We’ve had discussion this last month with three dramatically different trade associations that all shared a challenge: merging with another entity. One is going smoothly; one is having problems; and, one is a mess. Each of these actions is unique, of course, but everyone can learn from what I’ve seen done – and not done.

Many trade or business associations dissolved altogether during The Recession. Others cut back and survived. But of those surviving, the membership may have waned to the point that merging with another similar association has been the prudent path. Perhaps a chapter needs to merge with a state group.

It’s easy to dissolve. A board simply notifies the membership of the benefits of a merger, votes on it at the board meeting, and files the final tax return. Fill out the downloaded dissolution form designating where the remaining funds are to be transferred, and presto! Well, there are many details I’ve skipped over trying to keep this blog short, but, essentially, that’s the process.

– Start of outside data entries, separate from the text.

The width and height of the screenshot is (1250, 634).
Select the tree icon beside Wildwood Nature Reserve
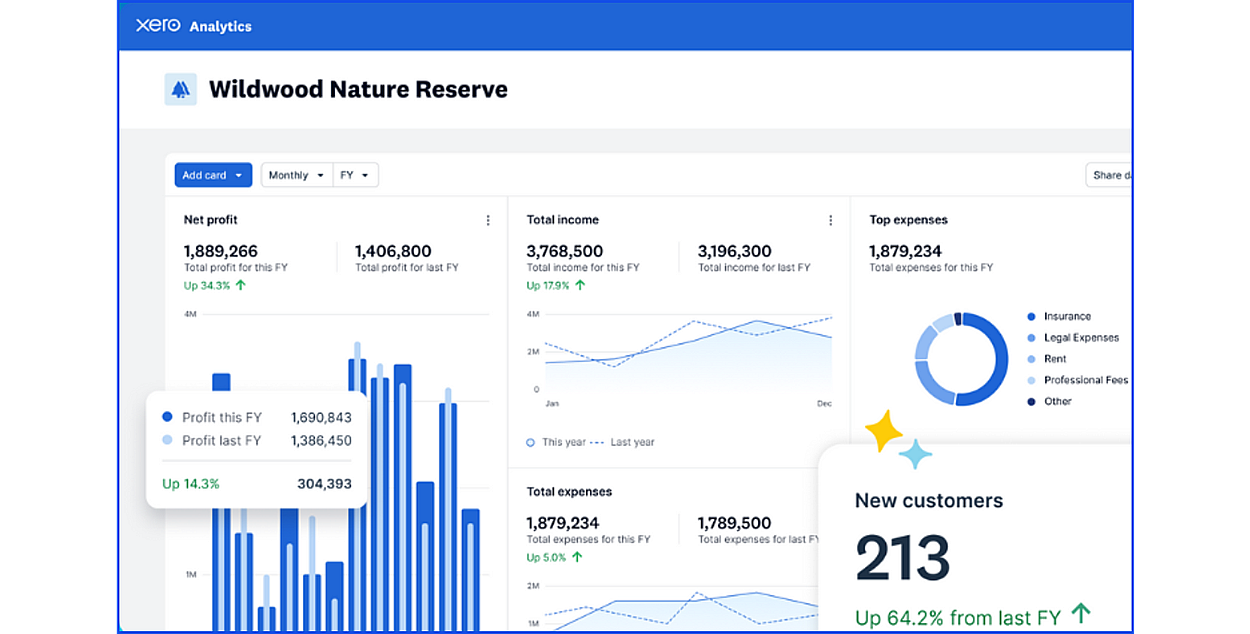tap(180, 89)
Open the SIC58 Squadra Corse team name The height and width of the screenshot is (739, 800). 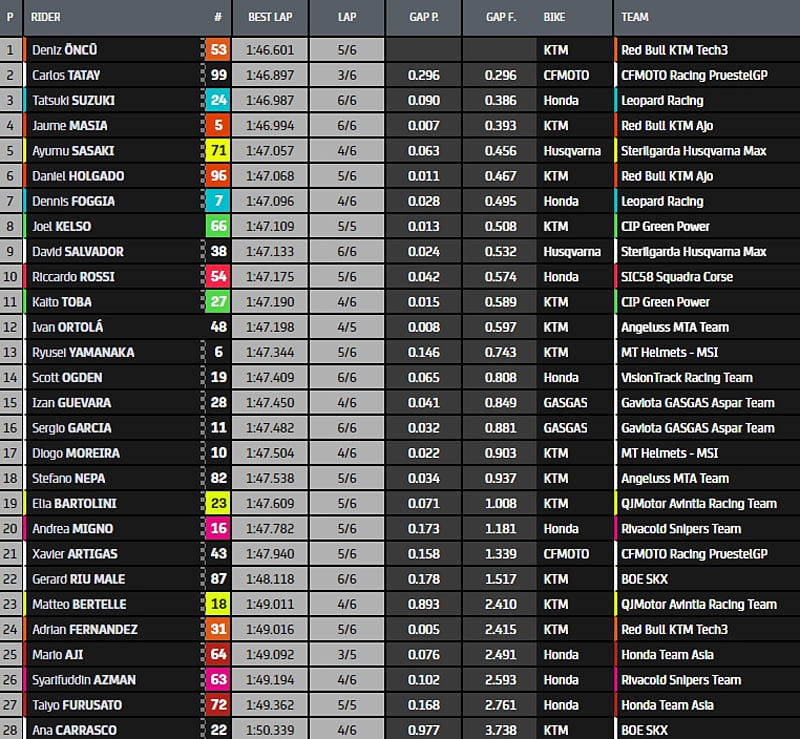click(676, 277)
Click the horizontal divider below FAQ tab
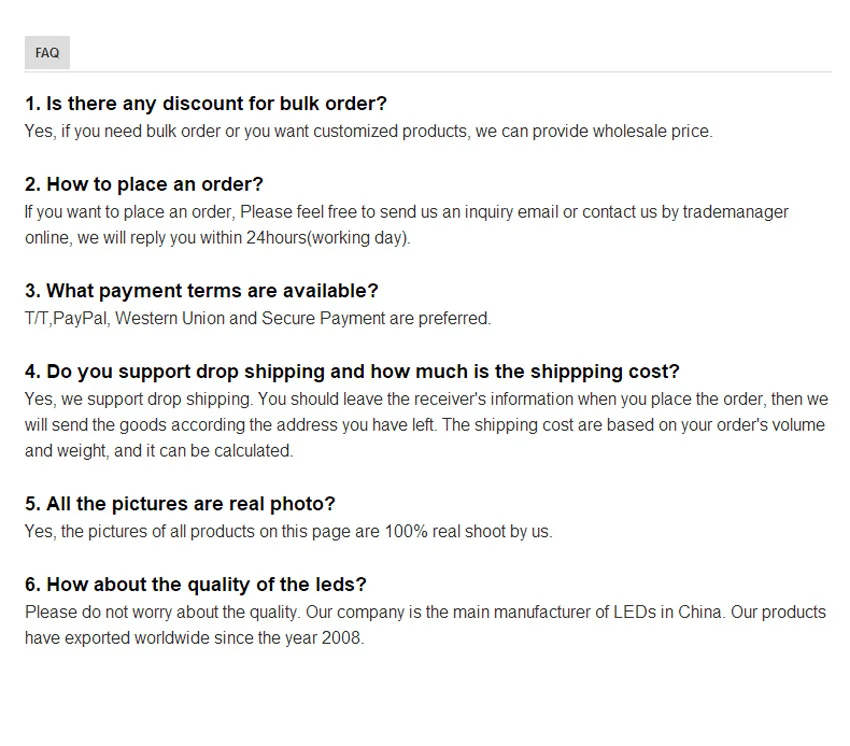 (x=428, y=71)
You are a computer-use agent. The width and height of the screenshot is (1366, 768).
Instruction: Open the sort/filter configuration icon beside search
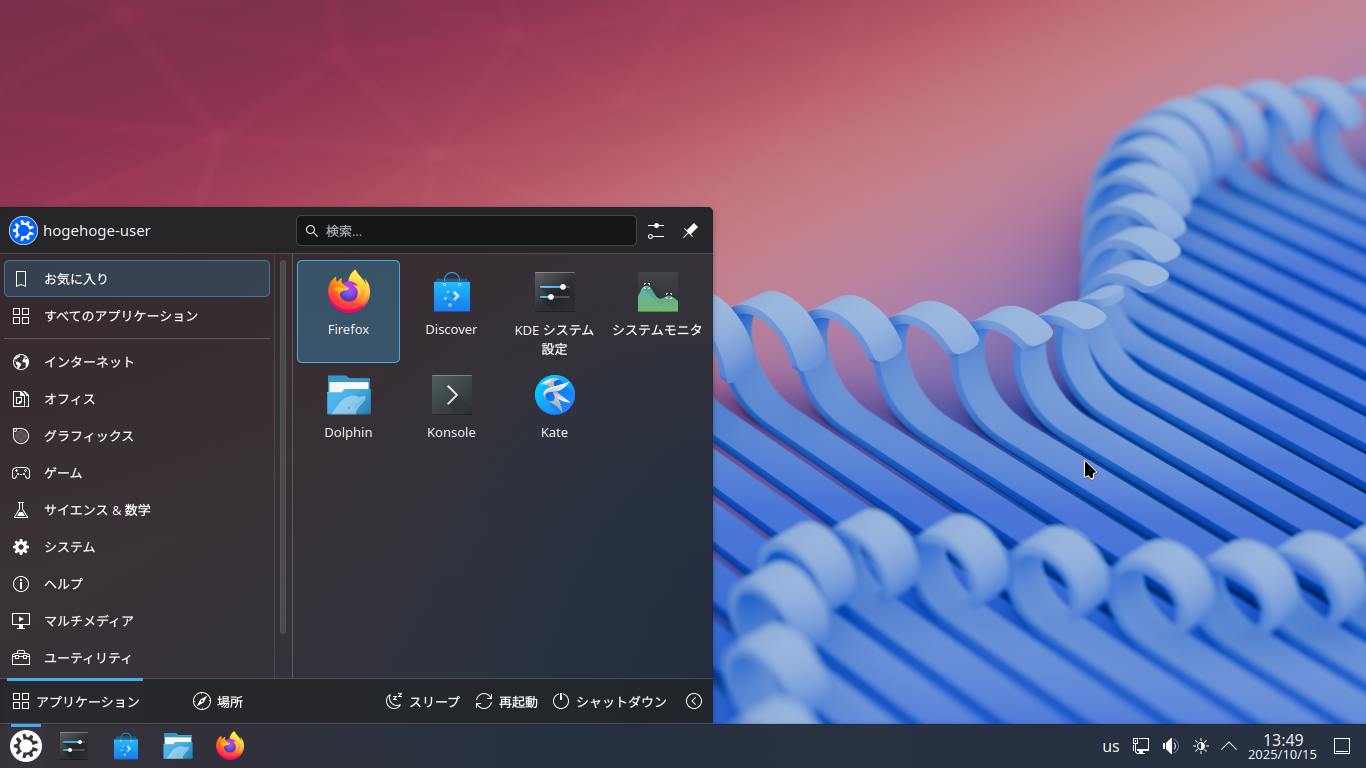tap(656, 230)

Different dues levels and terms of membership, education and certification differences are apt to bubble up, and who gets to sit on the new combined board are just some of the decisions to be made. New bylaws, changes in the association’s website, staffing, even location are more boxes to check.

When drawing up the agreement, I urge you to have it overseen by an attorney knowledgeable in charity and trade nonprofit law. Even if you have educated experienced board members and staff, everyone’s busy and one critical task like not signing the document could cause major issues. Think that couldn’t happen? We’ve seen it.